January 10, 201412 yr This has happened to me twice. I've had two hard drives die in my unraid array. I'll then take those drives and stick them in my Windows computer(s), reformat them and use them with no problems. One drive has actually been in use for over 6 months now. And before I started to use them I did a sector by sector read/write/verify on each drive. I'll even try to install the drive again and unraid just doesn't like it. Soon as I install a new drive, it starts to rebuild and everything is fine. Has this ever happened to anyone? I'm curious as to what it could be. A little weird. By the way, does anyone think if I upgrade my mainboard and add more memory (I have 8GB now) I will get better performance out of my system? I don't use a cache drive, I don't want to deal with it. You can see how old my mainboard is, it is in my signature. I'm also using that very popular Supermicro AOC-SASLP-MV8 8 port SATA card which has been great. You think if I upgrade the mainboard, add more memory and upgrade to 6Gbs it would perform better?

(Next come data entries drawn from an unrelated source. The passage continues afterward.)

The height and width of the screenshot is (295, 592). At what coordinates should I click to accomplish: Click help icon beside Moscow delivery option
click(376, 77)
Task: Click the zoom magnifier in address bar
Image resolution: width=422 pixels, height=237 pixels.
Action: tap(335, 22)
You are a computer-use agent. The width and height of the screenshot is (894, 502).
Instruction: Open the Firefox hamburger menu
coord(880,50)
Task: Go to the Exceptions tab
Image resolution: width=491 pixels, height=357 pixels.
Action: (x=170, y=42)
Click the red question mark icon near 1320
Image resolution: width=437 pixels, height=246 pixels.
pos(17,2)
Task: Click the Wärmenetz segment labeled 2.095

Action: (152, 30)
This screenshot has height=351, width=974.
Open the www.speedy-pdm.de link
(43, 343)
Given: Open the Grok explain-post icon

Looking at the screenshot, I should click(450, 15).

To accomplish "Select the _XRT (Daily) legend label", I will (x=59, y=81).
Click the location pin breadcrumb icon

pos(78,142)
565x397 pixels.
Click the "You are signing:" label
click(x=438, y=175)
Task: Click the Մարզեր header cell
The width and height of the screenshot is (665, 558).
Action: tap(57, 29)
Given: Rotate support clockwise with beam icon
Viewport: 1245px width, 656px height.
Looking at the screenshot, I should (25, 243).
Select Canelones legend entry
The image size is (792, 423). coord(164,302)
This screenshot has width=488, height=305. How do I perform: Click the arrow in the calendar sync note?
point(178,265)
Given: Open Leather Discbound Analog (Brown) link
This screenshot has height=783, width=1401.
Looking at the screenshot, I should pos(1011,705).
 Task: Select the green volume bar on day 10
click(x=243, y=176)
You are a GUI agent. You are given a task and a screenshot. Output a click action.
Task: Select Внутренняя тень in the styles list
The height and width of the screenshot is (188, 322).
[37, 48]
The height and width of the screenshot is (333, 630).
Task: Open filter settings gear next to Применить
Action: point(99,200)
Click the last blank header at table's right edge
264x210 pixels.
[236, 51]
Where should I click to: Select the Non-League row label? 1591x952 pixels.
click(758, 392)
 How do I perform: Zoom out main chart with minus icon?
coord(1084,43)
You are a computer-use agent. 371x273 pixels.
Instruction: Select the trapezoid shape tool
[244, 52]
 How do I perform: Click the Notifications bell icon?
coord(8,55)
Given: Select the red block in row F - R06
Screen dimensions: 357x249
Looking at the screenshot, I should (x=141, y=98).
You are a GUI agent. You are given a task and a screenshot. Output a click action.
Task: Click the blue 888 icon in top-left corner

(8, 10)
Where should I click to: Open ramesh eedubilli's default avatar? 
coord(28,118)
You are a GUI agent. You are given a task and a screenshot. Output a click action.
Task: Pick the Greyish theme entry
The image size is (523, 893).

January 10, 201412 yr I see no reason to upgrade your motherboard/CPU/memory ... an E6750 is fine for UnRAID. It's a lot more "horsepower" than I have in either of my servers. And 8GB is plenty. As for the drive issues -- UnRAID will disable and red-ball a drive anytime there's a single write error. Have you tried simply Stopping the array; un-assigning the drive; Starting the array (so it shows as a missing drive); then Stopping it again, re-assigning the drive, and then letting it do the rebuild on the same drive? If the issue was due to a write error, this will often result in the bad sector(s) being reallocated during the rebuild, and it will work fine. I've seen this on a couple of different systems over the years.
January 21, 201412 yr Author I see no reason to upgrade your motherboard/CPU/memory ... an E6750 is fine for UnRAID. It's a lot more "horsepower" than I have in either of my servers. And 8GB is plenty. As for the drive issues -- UnRAID will disable and red-ball a drive anytime there's a single write error. Have you tried simply Stopping the array; un-assigning the drive; Starting the array (so it shows as a missing drive); then Stopping it again, re-assigning the drive, and then letting it do the rebuild on the same drive? If the issue was due to a write error, this will often result in the bad sector(s) being reallocated during the rebuild, and it will work fine. I've seen this on a couple of different systems over the years. Yes, I did try all that. Unraid actaully wouldn't let me assign the drive back to where it was. In the end, I replaced the drive with an upgraded model anyway and have been using it in my Windows computer just fine. I did two sector by sector checks on it and both came out clean. I'm kind of glad you said don't worry about upgrading. I don't think I will. Thanks!